*EXERCISE AIM:* Using the data below, show every line where the word "next" occurs.

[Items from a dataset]

%%

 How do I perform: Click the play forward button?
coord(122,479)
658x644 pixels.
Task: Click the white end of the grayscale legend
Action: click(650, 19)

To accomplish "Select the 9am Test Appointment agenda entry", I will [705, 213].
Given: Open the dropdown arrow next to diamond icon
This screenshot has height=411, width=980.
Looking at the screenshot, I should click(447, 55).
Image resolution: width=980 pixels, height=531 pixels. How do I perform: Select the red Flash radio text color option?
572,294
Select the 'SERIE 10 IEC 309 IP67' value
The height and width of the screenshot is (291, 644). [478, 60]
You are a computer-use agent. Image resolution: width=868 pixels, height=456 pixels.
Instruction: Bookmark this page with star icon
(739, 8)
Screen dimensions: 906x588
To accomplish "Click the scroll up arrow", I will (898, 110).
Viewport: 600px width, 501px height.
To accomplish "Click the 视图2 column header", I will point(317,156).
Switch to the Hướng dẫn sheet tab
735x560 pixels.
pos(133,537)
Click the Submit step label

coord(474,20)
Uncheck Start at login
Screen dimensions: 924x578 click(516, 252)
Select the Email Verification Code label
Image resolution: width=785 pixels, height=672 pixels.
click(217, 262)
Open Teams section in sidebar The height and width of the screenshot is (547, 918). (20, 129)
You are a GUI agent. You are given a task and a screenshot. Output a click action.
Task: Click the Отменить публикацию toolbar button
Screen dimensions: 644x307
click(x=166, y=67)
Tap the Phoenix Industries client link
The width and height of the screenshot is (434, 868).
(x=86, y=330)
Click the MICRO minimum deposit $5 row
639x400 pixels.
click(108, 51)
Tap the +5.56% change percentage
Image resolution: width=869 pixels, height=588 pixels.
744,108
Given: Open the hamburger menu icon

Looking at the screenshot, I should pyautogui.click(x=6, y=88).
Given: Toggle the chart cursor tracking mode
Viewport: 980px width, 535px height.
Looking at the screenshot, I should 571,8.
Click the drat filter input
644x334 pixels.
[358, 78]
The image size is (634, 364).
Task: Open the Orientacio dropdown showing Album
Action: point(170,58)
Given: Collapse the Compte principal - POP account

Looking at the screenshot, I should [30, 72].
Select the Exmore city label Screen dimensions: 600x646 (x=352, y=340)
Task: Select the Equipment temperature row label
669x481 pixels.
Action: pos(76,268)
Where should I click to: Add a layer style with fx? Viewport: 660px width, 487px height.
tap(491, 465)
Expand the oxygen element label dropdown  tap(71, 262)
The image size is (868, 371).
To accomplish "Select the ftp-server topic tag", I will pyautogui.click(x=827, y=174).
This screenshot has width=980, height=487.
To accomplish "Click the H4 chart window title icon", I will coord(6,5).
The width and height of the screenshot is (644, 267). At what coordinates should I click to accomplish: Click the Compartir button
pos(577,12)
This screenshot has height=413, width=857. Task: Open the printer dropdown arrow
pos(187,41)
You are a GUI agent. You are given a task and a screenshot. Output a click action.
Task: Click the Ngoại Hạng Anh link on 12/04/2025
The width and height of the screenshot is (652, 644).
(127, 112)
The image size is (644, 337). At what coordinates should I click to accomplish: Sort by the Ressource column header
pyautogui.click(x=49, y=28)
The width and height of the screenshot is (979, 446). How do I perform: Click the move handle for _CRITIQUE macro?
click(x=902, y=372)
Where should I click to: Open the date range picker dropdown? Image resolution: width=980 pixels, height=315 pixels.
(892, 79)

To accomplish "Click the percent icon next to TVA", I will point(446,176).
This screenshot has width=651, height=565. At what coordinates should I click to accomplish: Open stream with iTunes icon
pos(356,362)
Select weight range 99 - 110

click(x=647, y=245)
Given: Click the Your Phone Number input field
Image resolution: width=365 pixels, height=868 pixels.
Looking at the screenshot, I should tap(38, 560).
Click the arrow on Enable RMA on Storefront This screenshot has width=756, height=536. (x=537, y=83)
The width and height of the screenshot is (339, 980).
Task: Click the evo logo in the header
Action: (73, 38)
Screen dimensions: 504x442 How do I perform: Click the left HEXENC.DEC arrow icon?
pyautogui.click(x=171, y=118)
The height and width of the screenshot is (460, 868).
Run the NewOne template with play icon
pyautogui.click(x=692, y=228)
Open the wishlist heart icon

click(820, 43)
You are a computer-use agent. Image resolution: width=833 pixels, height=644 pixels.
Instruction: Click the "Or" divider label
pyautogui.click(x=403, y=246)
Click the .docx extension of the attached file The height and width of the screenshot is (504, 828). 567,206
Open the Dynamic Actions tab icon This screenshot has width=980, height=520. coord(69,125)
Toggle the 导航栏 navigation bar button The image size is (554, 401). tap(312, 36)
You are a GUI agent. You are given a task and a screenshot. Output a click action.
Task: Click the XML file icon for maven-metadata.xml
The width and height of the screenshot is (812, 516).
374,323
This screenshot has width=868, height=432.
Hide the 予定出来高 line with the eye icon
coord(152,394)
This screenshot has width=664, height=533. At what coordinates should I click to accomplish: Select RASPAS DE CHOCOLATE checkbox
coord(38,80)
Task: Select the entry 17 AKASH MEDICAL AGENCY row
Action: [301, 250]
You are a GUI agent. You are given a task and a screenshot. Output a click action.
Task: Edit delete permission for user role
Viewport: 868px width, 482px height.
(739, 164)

%%

*SOLUTION TO THIS EXERCISE:*
Given: Open the dropdown arrow next to diamond icon
To accomplish "Click the percent icon next to TVA", I will point(446,176).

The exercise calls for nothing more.